Consider the distance between the neutral axis and the top fiber and bottom fiber of the beam is $y_{\text{top}}$ and $y_{\text{bottom}}$.

Calculate $y_{\text{top}}$ and $y_{\text{bottom}}$ as follows:

$\begin{array}{c}{y}_{\text{bottom}}=-{\overline{y}}_0\\ =-4.778\text{in}\text{.}\end{array}$

$\begin{array}{c}{y}_{\text{top}}=8\text{in}\text{.}-{\overline{y}}_0\\ =8\text{in}\text{.}-4.778\text{in}\text{.}\\ =\text{3}\text{.222}\text{in}\text{.}\end{array}$

Show the section of the beam left of C as shown in Figure 2.

Refer to Figure 2.

Calculate the moment M using the relation:

$M=Pa$ (5)

Substitute $25\text{kip}$ for P, and $20\text{in}\text{.}$ for a in Equation (5).

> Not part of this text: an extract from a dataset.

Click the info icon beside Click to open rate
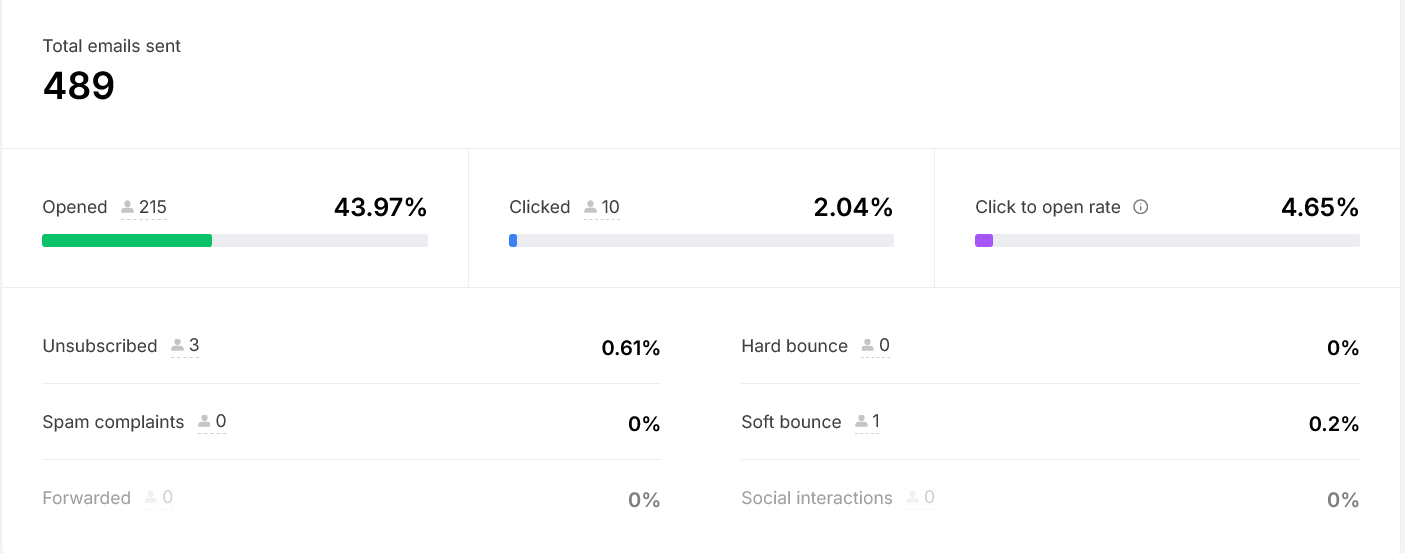The height and width of the screenshot is (553, 1405). pyautogui.click(x=1140, y=207)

$\begin{array}{c}M=25\times 20\\ =500\text{kip}\cdot \text{in}\text{.}\end{array}$

Calculate the value of stress $\left({\sigma }_{\text{top}}\right)$ at the top fiber as follows:

${\sigma }_{\text{top}}=-\frac{M{y}_{\text{top}}}{I}$ (6)

Substitute $500\text{kip}\cdot \text{in}\text{.}$ for M, $\text{3}\text{.222}\text{in}\text{.}$ for $y_{\text{top}}$, and $155.11\text{in}{\text{.}}^4$ for I in Equation (6).

$\begin{array}{c}{\sigma }_{\text{top}}=-\frac{500\times \text{3}\text{.222}}{155.11}\\ =-\frac{1,611}{155.11}\\ =-10.38\text{ksi}\\ =10.38\text{ksi}\left(\text{compressive}\right)\end{array}$

Calculate the value of stress $\left({\sigma }_{\text{bottom}}\right)$ at the top fiber as follows:

${\sigma }_{\text{bottom}}=-\frac{M{y}_{\text{bottom}}}{I}$ (7)

Substitute $500\text{kip}\cdot \text{in}\text{.}$ for M, $\text{-4}\text{.778}\text{in}\text{.}$ for $y_{\text{bottom}}$, and $155.11\text{in}{\text{.}}^4$ for I in Equation (7).

$\begin{array}{c}{\sigma }_{\text{bottom}}=-\frac{500\times \left(-4.778\right)}{155.11}\\ =\frac{2,389}{155.11}\\ =15.40\text{ksi}\left(\text{tensile}\right)\end{array}$

Thus, the maximum compressive and tensile stress in the in the section BC are $\underset{\_}{-10.38\text{ksi}}$ and $\underset{\_}{15.40\text{ksi}}$.